Collected data

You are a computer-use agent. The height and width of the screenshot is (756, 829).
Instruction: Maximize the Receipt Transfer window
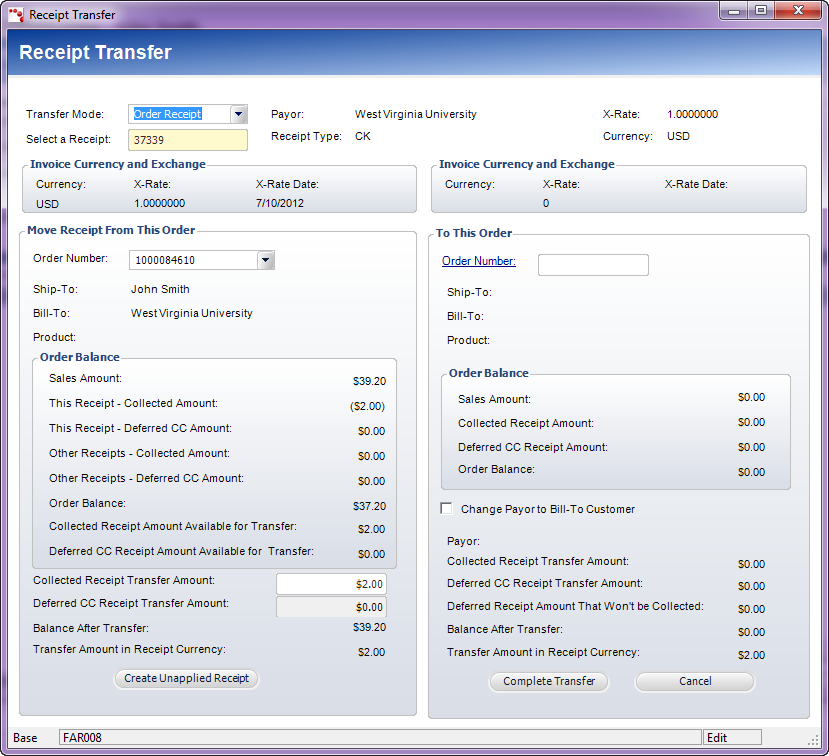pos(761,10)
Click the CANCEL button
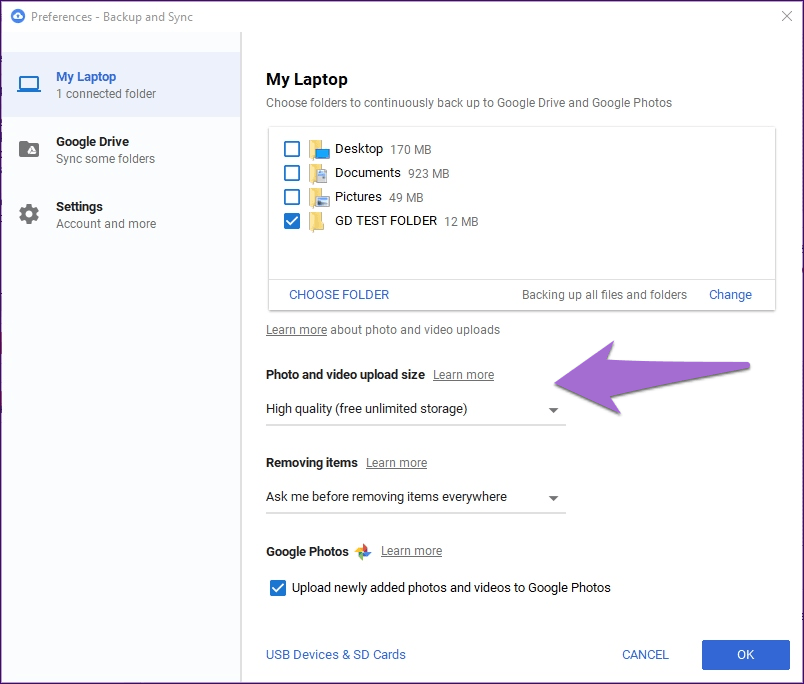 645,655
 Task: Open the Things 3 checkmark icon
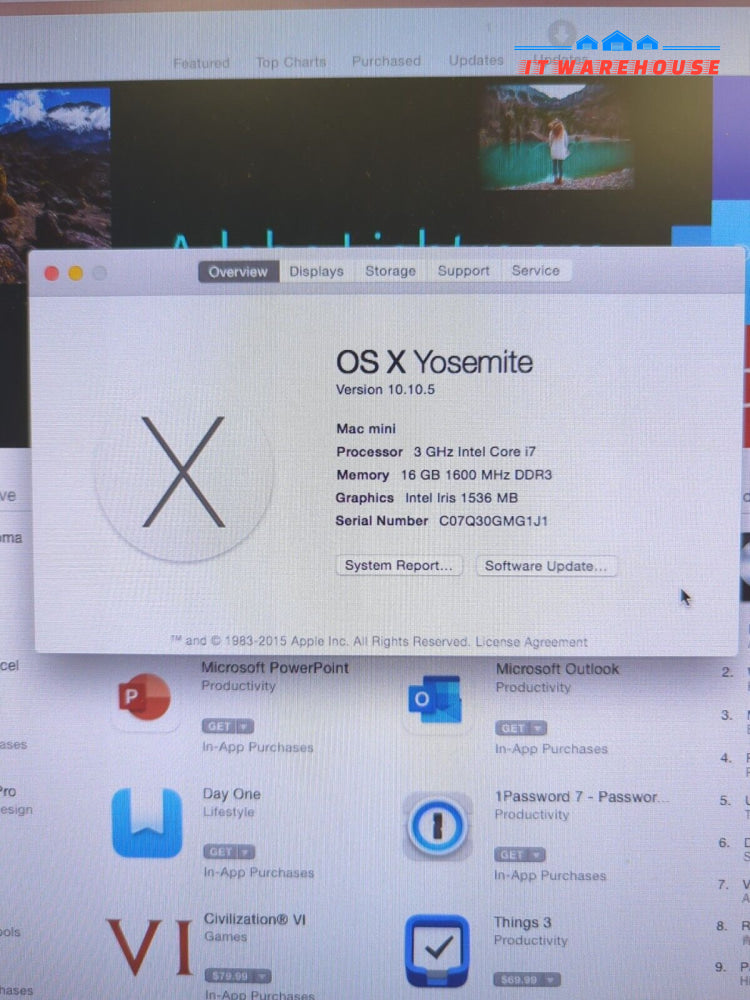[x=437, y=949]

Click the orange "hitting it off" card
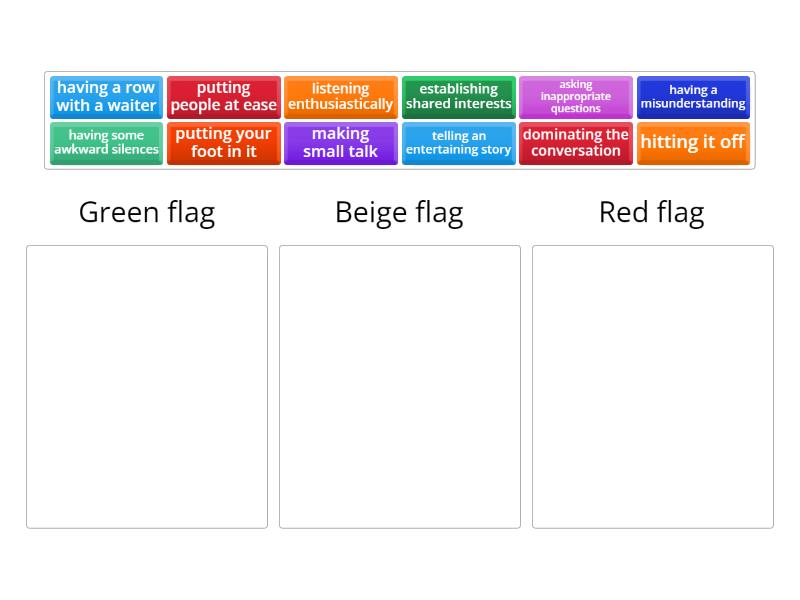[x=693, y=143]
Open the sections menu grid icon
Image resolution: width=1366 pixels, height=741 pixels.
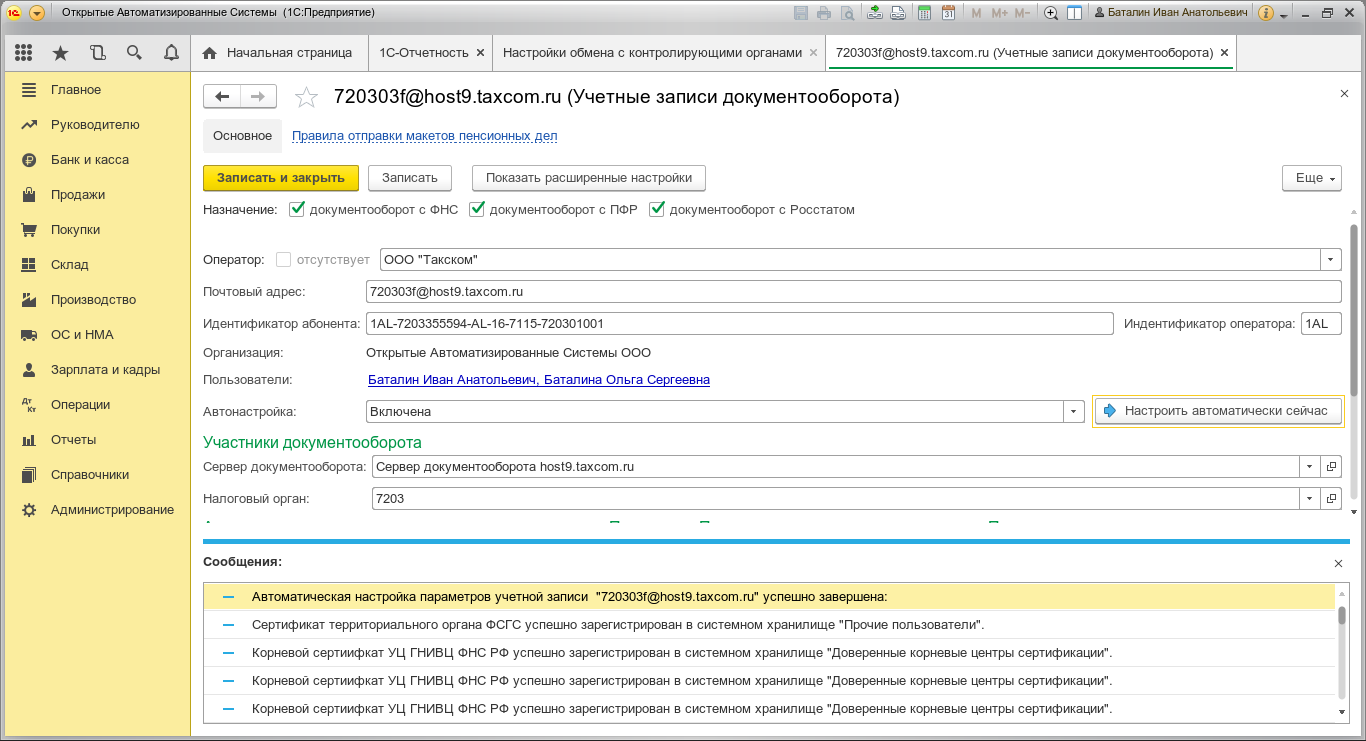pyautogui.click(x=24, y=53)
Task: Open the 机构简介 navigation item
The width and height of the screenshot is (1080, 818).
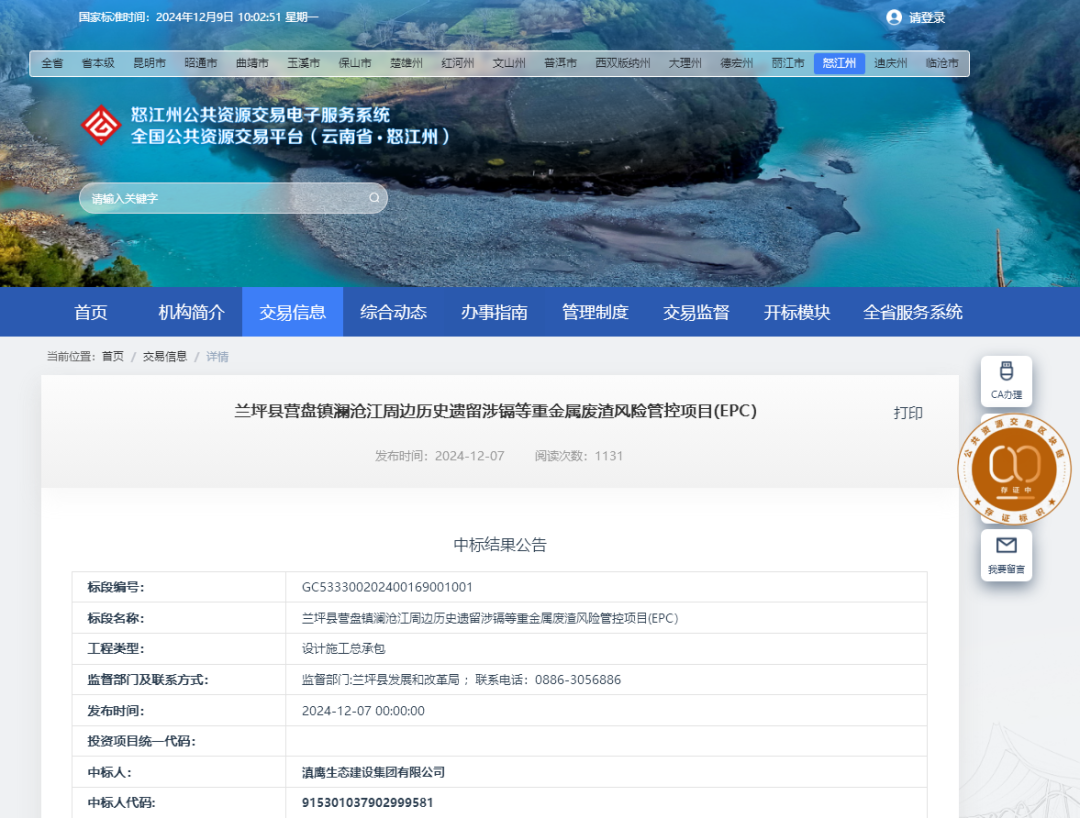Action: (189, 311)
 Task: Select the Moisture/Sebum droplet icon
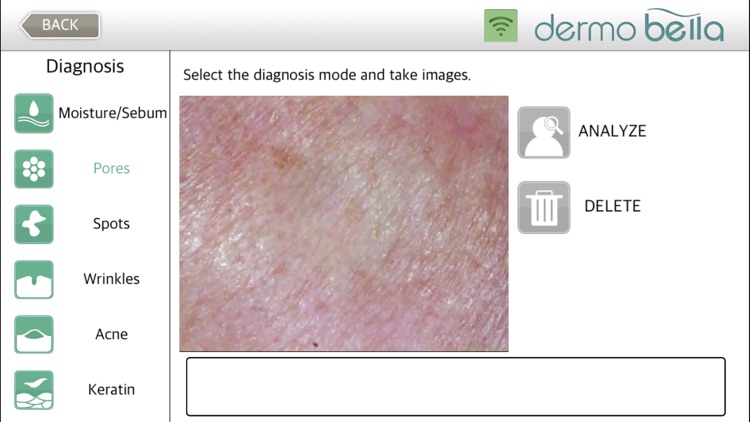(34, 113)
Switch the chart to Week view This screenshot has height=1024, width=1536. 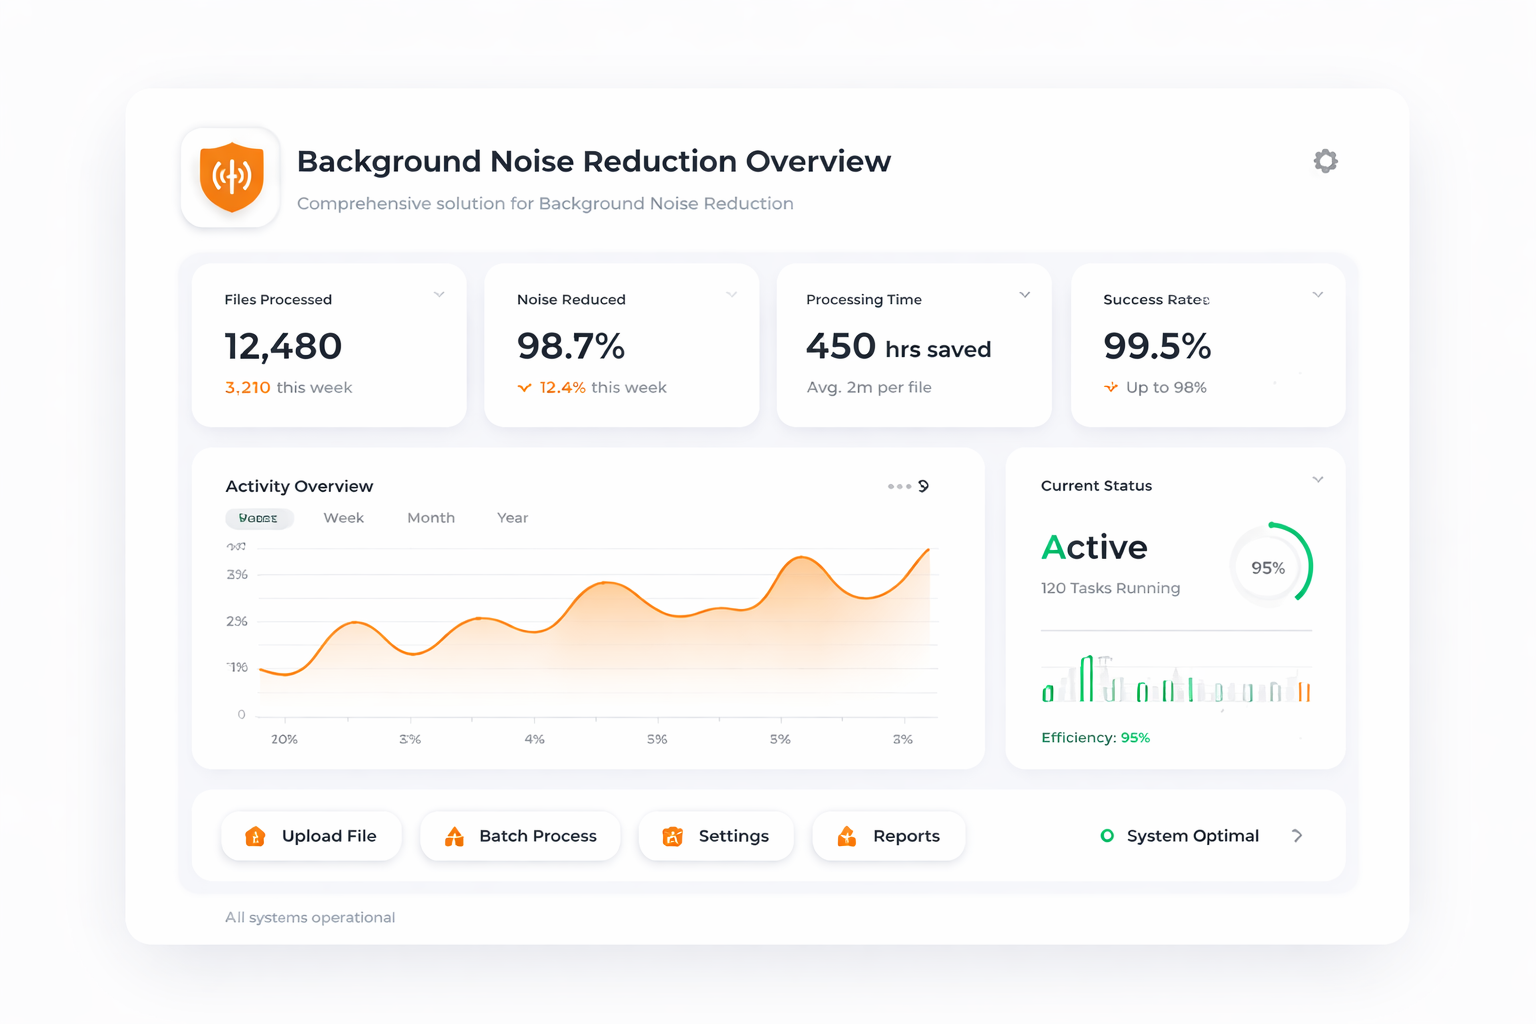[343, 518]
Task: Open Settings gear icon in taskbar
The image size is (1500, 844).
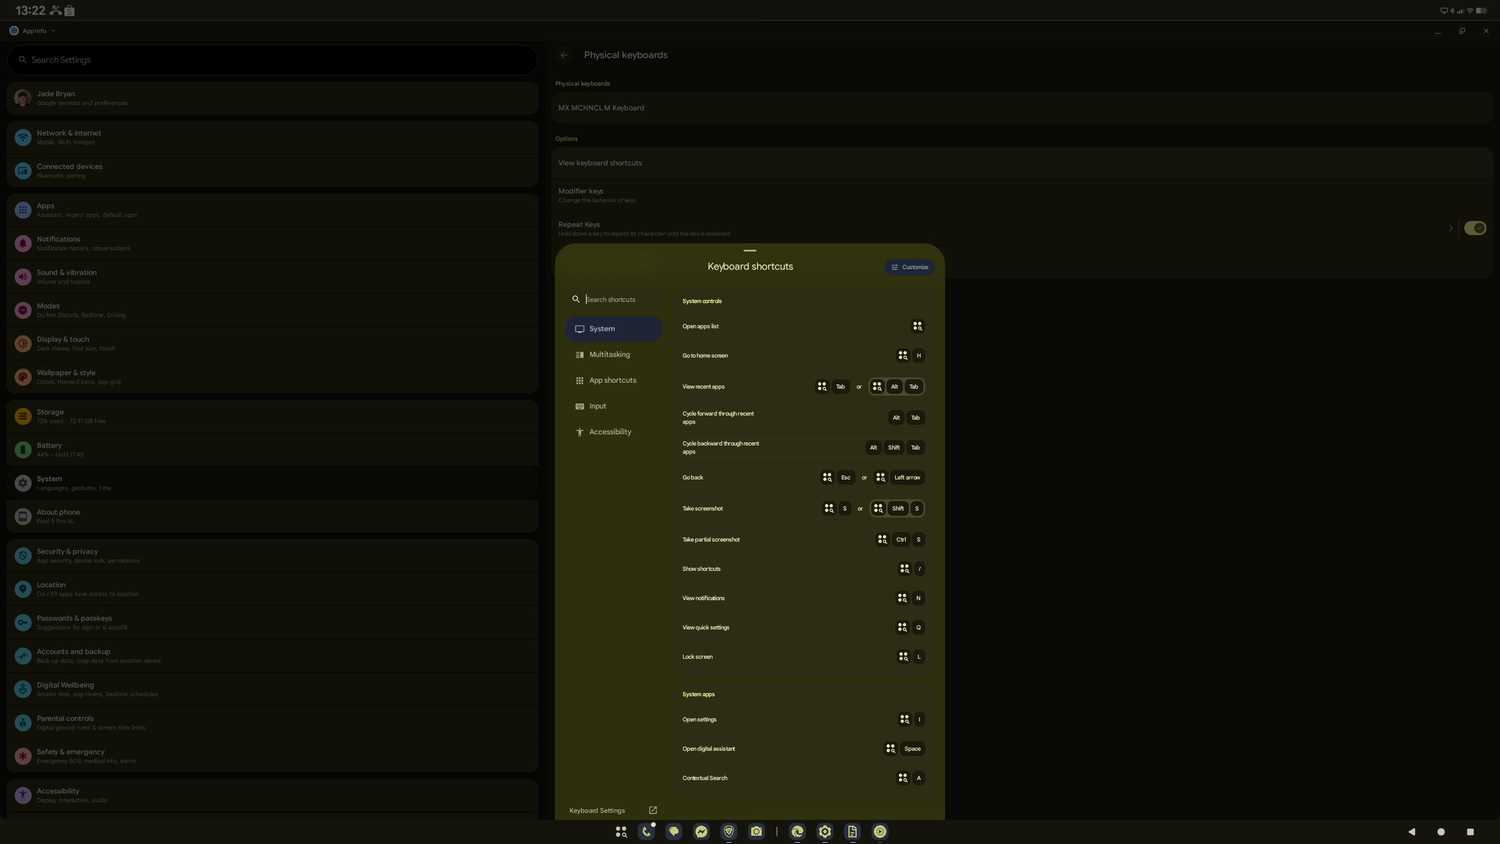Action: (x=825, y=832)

** Challenge **
Repeat the lines above, word for word, for the stretch from the line that contains "Task: Open Settings gear icon in taskbar" through the end of them, with both ends included. Leave the pictures out of your answer.

** Output of the task **
Task: Open Settings gear icon in taskbar
The image size is (1500, 844).
Action: (x=825, y=832)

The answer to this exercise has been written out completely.